_Source text_
In my mind, there are two hypotheses at play.

First is that PLG companies have been rapidly increasing their sales and marketing spending, layering expensive marketing and sales investments on top of their PLG motions in order to accelerate revenue growth. Many of these investments haven’t had enough time to pay off or reach the efficiency seen in a mature sales-led business. These investments made financial sense when the market prioritized growth at all costs and when PLG companies had more efficient business models than their peers. Now there will be greater scrutiny into the incremental return of these investments in accelerating PLG companies’ natural rate of growth.

Second is that PLG companies spend substantially more than their peers on R&D and they haven’t closely scrutinized those costs in the current market environment. Measuring the efficiency of R&D spend is notoriously tricky. It’s easy to tell whether a quota-carrying sales rep is productive — just look at their performance — but it’s far harder to say the same for an incremental software engineer. R&D investments also tend to be investments in the future performance of a company: future products to monetize, future market segments to target, future competitive advantages. Some companies may be willing to fund these investments today with the expectation that they’ll pay off when the market improves.

What about the hypothesis that this is just a case of midterm versus long term?

I agree with the hypothesis that this is probably more of a short-term or midterm difference rather than something structural or long term.

The most profitable software companies with the best Rule of 40 are still PLG companies, and that’s because PLG companies are less reliant on headcount to grow. Products — rather than just people — are responsible for acquiring, converting and expanding customers.

I suspect that PLG companies have experienced the downturn more immediately than their sales-led peers. That’s because sales-led companies have longer deal cycles and a greater share of revenue locked into long-term committed contracts with enterprise customers. Recall that in Salesforce’s Q2 FY2023 earnings call, which happened in August of 2022, they specifically mentioned that they “saw slowing in our create and close, Slack self-serve and SMB businesses, which tend to be leading macro indicators.”

The bright side: When the buying environment does bounce back, I suspect we’ll see the bounce happen first in PLG companies, too.

More generally, what can PLG companies do to improve their profitability?

Stored records:
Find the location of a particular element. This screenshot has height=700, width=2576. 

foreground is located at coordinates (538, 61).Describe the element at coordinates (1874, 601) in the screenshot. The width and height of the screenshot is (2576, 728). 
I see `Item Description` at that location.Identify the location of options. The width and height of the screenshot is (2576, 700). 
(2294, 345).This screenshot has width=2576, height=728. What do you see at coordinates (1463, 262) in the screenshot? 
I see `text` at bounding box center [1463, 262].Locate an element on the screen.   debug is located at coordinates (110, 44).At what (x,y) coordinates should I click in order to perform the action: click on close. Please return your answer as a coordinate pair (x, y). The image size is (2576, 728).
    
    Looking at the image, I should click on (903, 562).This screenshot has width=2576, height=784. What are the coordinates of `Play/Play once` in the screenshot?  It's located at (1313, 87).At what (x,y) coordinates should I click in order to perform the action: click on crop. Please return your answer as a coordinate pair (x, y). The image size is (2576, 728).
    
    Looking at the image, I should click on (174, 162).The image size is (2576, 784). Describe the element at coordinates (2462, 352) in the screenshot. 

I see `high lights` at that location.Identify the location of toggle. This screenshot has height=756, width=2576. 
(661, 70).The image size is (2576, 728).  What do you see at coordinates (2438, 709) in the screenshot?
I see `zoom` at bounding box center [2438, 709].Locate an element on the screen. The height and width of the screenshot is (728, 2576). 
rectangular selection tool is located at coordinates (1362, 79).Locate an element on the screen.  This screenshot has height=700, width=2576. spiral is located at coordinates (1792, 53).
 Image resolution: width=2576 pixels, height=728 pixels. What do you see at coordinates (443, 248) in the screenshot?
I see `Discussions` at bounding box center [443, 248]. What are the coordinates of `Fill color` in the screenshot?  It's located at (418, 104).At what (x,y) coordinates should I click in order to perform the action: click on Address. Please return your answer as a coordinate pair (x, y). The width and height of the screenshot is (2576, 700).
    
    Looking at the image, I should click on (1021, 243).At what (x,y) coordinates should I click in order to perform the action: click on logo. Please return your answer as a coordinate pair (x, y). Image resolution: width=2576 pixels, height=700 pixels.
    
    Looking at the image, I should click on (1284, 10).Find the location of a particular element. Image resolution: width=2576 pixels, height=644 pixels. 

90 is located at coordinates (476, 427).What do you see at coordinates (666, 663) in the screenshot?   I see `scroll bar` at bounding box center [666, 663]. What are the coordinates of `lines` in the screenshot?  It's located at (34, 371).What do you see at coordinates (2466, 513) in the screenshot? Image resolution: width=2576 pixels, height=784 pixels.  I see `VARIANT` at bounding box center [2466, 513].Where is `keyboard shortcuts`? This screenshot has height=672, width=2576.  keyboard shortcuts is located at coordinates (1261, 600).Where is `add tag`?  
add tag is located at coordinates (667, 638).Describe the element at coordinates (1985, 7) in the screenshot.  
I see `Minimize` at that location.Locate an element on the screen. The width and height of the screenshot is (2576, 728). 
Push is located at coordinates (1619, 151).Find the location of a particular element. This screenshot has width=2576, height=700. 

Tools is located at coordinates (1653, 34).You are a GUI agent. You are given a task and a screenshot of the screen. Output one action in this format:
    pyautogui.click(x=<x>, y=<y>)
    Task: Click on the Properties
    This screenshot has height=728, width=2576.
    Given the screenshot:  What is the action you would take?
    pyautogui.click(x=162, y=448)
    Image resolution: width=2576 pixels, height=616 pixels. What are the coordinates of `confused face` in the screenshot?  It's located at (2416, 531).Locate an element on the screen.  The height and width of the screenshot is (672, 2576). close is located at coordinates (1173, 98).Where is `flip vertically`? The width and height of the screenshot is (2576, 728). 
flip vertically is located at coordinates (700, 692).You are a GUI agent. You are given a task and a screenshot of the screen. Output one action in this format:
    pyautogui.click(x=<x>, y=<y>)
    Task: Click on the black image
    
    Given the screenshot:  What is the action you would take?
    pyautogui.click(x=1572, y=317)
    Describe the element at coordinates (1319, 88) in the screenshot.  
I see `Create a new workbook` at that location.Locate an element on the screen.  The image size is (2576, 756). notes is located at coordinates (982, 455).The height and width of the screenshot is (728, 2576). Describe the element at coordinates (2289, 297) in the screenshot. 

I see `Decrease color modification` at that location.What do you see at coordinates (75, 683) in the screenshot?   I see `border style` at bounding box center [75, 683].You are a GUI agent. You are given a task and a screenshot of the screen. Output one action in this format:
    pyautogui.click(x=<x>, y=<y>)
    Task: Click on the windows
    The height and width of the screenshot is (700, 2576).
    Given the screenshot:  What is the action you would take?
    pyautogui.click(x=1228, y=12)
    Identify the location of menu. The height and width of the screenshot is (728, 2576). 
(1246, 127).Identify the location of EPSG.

_Exercises to complete_
A – In the passage on product-led growth companies, which of its businesses did Salesforce say were slowing during its Q2 FY2023 earnings call?
B – Carry on the passage on product-led growth companies from the point where it stops.
The records have no connection to the passage on product-led growth companies.

_Answers to this exercise_
A – Its create and close, Slack self-serve and SMB businesses.

B –
  • Optimize pricing and packaging. Many SaaS companies — and PLG companies in particular — haven’t aligned the prices they charge with the value they deliver. A successful price increase is one of the most powerful ways to increase profitability and doesn’t require cutting spend or laying off team members. While that can feel counterintuitive in the current macro environment, that doesn’t mean it isn’t effective. We’ve been conditioned to price increases in our personal lives; why shouldn’t that apply to our PLG products as well? Two recent examples are Notion, which effectively doubled self-service pricing, and DigitalOcean, which shared that a July 1 price increase led to $13 million in incremental revenue in Q3.
  • Disentangle the incremental return generated by paid sales and marketing investments versus the core PLG engine. For example, do you need a sales rep involved in closing SMB customers or would those customers still buy via self-service, therefore saving you money? Momentive recently shared that in this current environment they’re moving away from outbound and SMB sales for landing small deals and instead are routing those to the self-service channel.
  • Scrutinize R&D performance and the efficiency of R&D investments.

What would you tell to PLG/R&D skeptics?

PLG isn’t a fad, and it isn’t going anywhere. What drew OpenView to PLG in the first place was that the best PLG companies were able to grow faster than their traditional sales-led peers and were able to grow more profitably (because growth wasn’t as reliant on hiring armies of people). That thesis still holds true and is even more compelling than it was before.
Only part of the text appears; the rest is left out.